Recorded information —
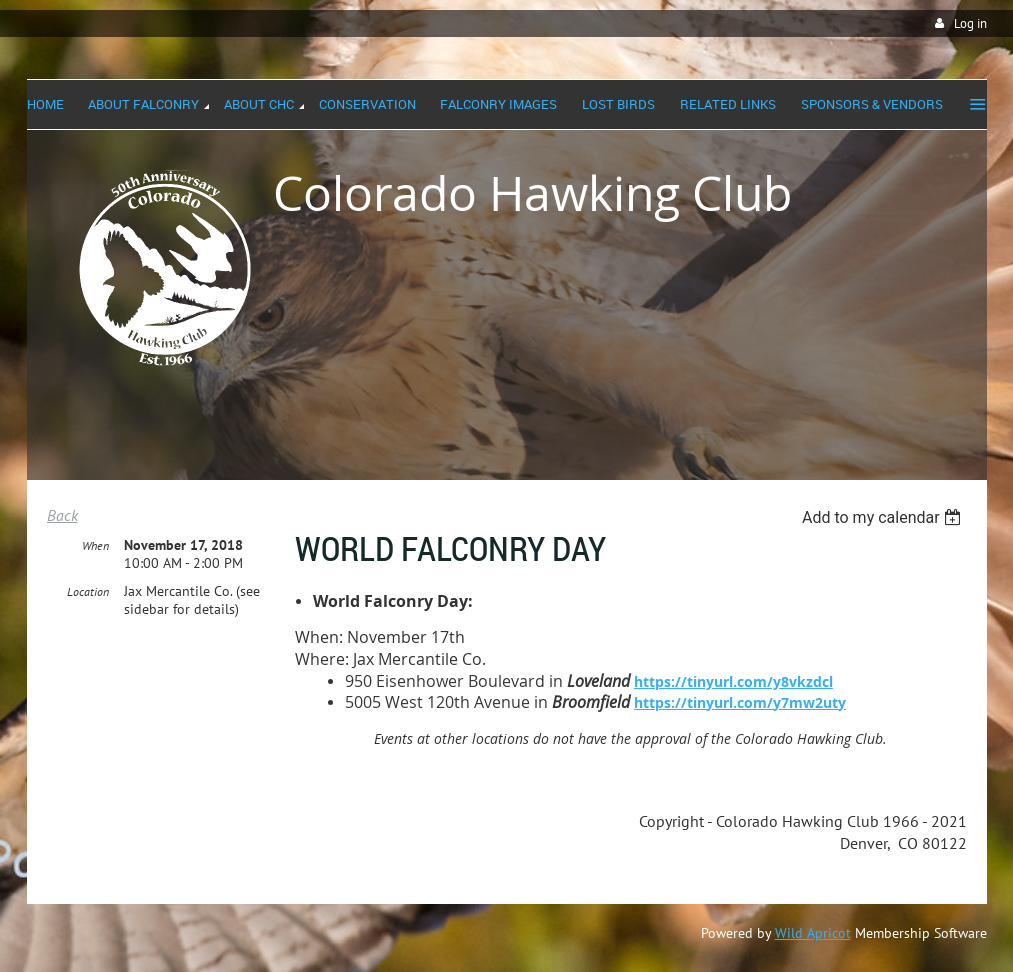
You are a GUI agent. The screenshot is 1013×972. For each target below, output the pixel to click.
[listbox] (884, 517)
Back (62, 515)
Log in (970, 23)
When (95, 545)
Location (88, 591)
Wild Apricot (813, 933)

Problem to work on — Which lines in the listing above contain the string "target" with matching case? Copy each one out.

Answer to the task —
You are a GUI agent. The screenshot is 1013×972. For each target below, output the pixel to click.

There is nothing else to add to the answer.